No team has dominated Europe as thoroughly as the Real Madrid of the recent past since the Real Madrid of the distant past. Appropriately enough, then, for the sport’s oldest, proudest aristocrats, the defining characteristic of this recent dominance has been the team’s overwhelming belief in their own superiority.
Perhaps this was inevitable; who wouldn’t be cocky after three Champions Leagues in a row? But what was notable about the arrogance of Zinedine Zidane’s Madrid was that it persisted in the face of so much evidence to the contrary.

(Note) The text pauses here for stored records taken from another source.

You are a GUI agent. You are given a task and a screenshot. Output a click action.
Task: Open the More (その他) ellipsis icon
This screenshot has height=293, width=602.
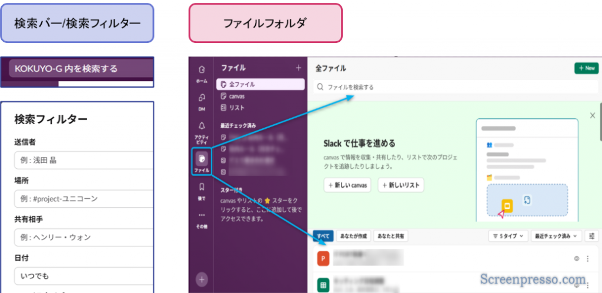pyautogui.click(x=202, y=215)
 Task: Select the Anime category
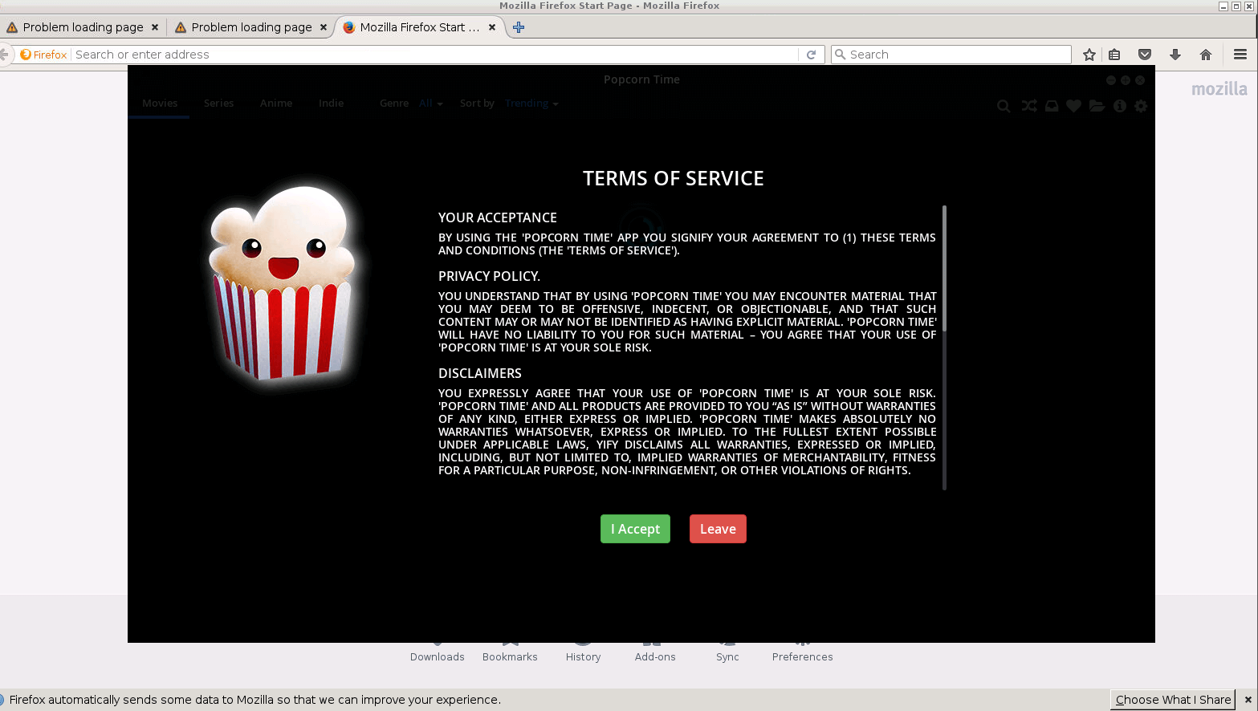[x=275, y=103]
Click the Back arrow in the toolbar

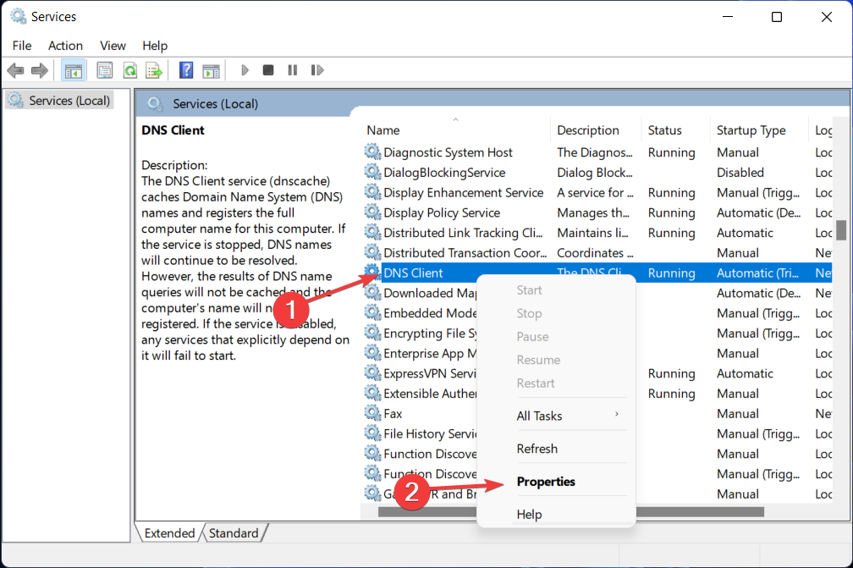15,70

This seeming contradiction, indeed, was what lent the arrogance its weight. We will play worse than you, we will give you the ball, we will leave vast, gaping holes in our defense and then we will win anyway. What a marvelous collection of d**kheads.
What, then, to make of this year’s team? They are different in significant ways to Zidane’s. The maestro is gone, replaced by another former, much worse Madrid player, Santiago Solari, who is doing an at-best-mediocre job. Cristiano Ronaldo is also gone, replaced by no one, really, although 17-year-old Brazilian wonderkid Vinicius Jr. is doing his best to fill the void (unlike the player who was supposed to fill the void, Gareth Bale).

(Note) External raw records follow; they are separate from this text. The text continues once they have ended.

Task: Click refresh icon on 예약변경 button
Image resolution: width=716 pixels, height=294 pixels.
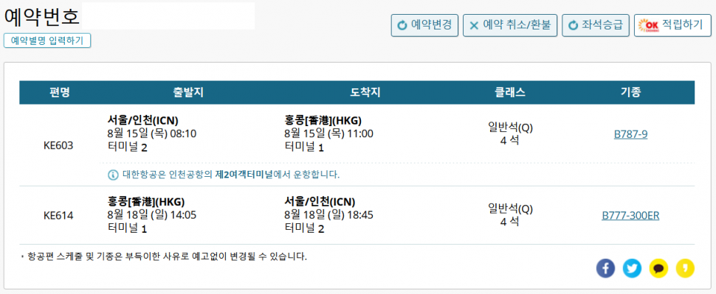Action: click(402, 26)
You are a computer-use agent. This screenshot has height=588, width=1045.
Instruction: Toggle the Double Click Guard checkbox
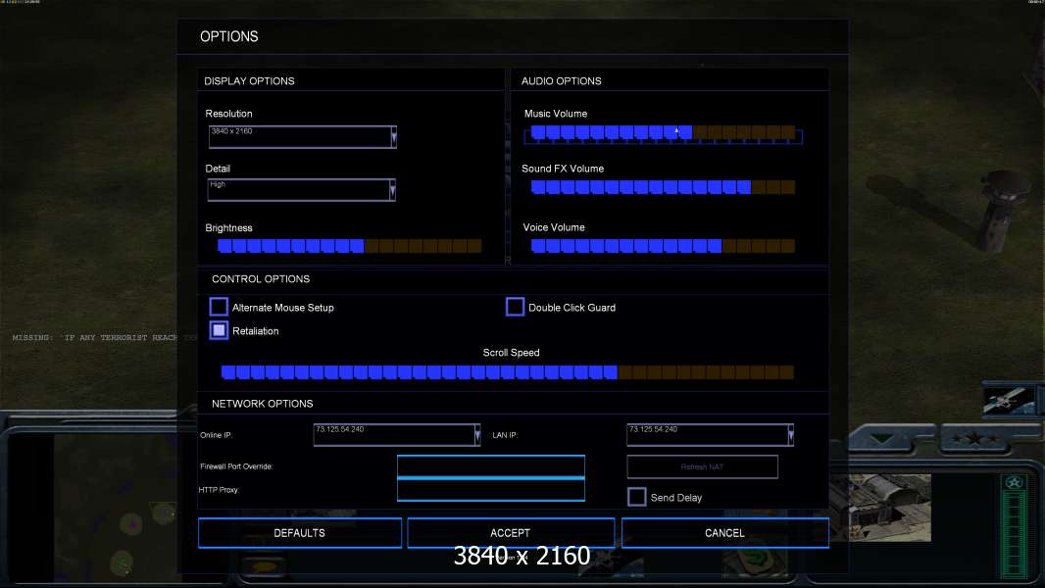click(x=515, y=308)
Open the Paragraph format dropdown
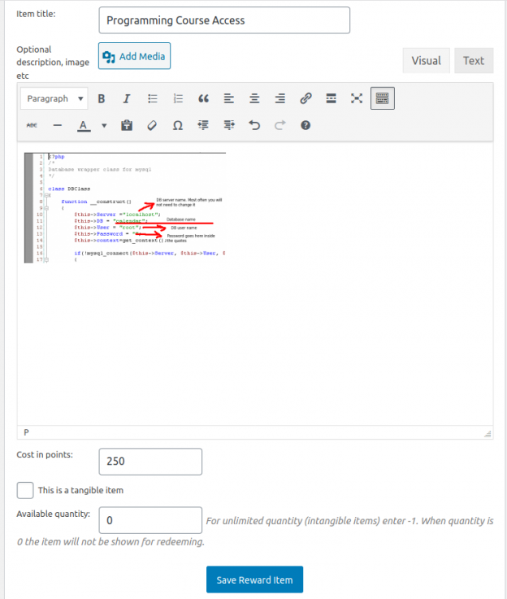This screenshot has width=507, height=599. pos(55,98)
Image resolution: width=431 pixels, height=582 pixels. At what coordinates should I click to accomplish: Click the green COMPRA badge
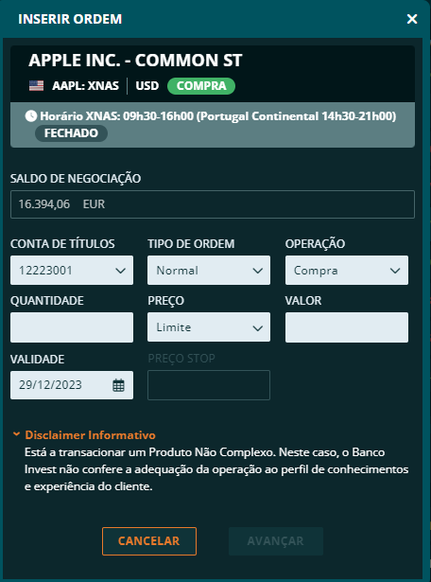[201, 86]
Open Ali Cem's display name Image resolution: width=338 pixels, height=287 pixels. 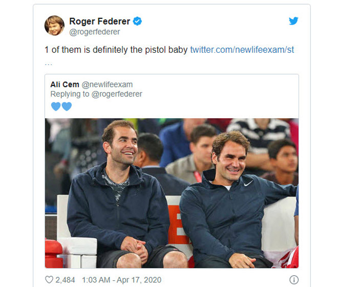[65, 84]
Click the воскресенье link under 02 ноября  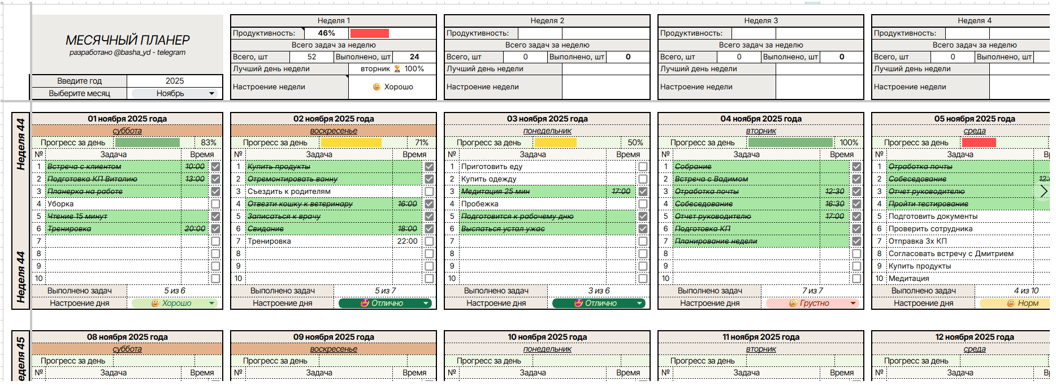point(334,131)
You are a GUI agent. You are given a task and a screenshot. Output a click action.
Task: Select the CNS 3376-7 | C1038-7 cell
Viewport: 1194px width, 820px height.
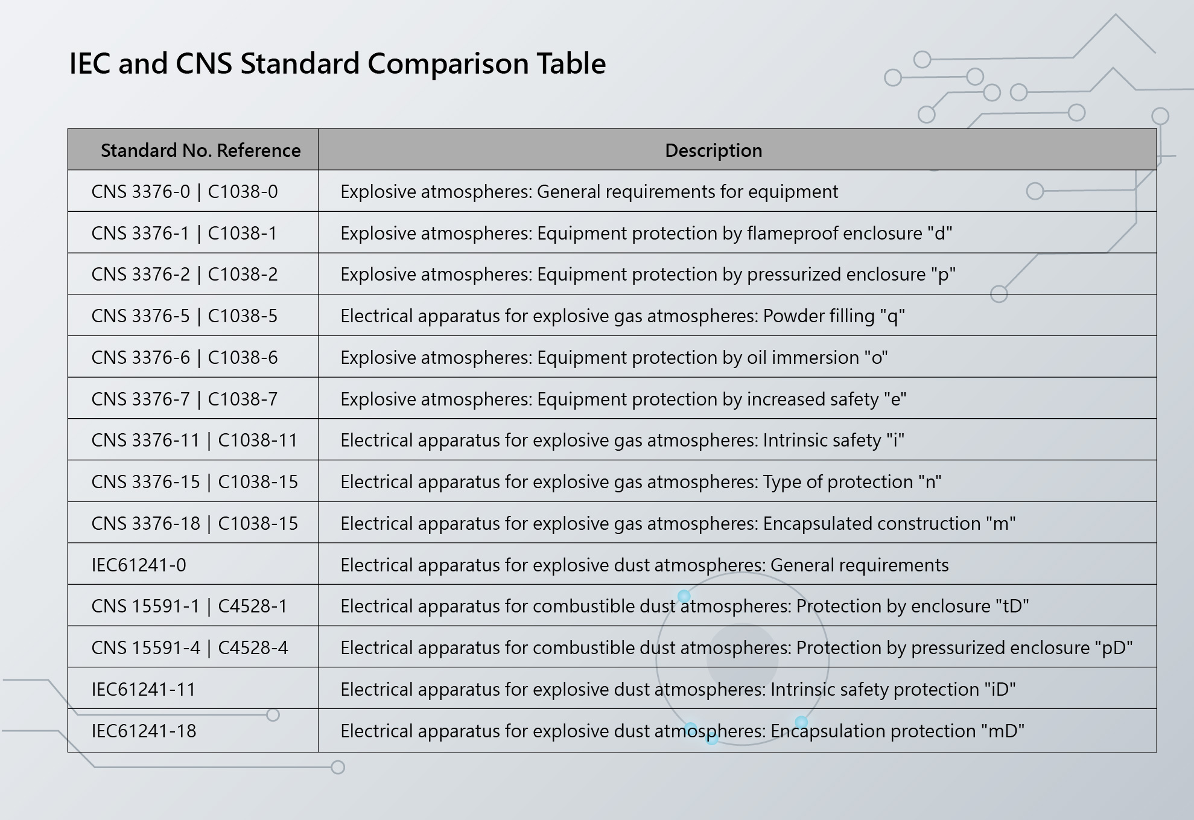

When they face Ajax at the Bernabeu on Tuesday, they will also likely be without the two great exemplars of Los Blancos arrogance remaining in the squad. First is Sergio Ramos, who is banned after deliberately picking up a yellow card in the first leg so that he would be suspended for the second, and therefore enter the quarterfinals with a clean disciplinary slate, which plan only backfired when, in a truly glorious stroke of vanity, he told the media about his plan, thus requiring UEFA to increase it by a game. Even in his absence, his cockiness reigns supreme.
Then, of course, there is Marcelo, that wonderful, tropical bird of a left-back, all lax defending and impossible first touches and complete and total joy in his own genius. Marcelo has been relegated to the bench for 22-year-old Sergio Reguilon, who does things like work back in defense and diligently overlap when Vinicius cuts inside and who is completely and totally uninteresting.
But even with these changes, Real won the first leg against Ajax the same way they’ve been winning Champions League games for years: Despite appearing to be the worse team. They were outshot, outworked, outplayed in Amsterdam, and won 2-1. Because they’re Real Madrid, and until further notice, that is what they do.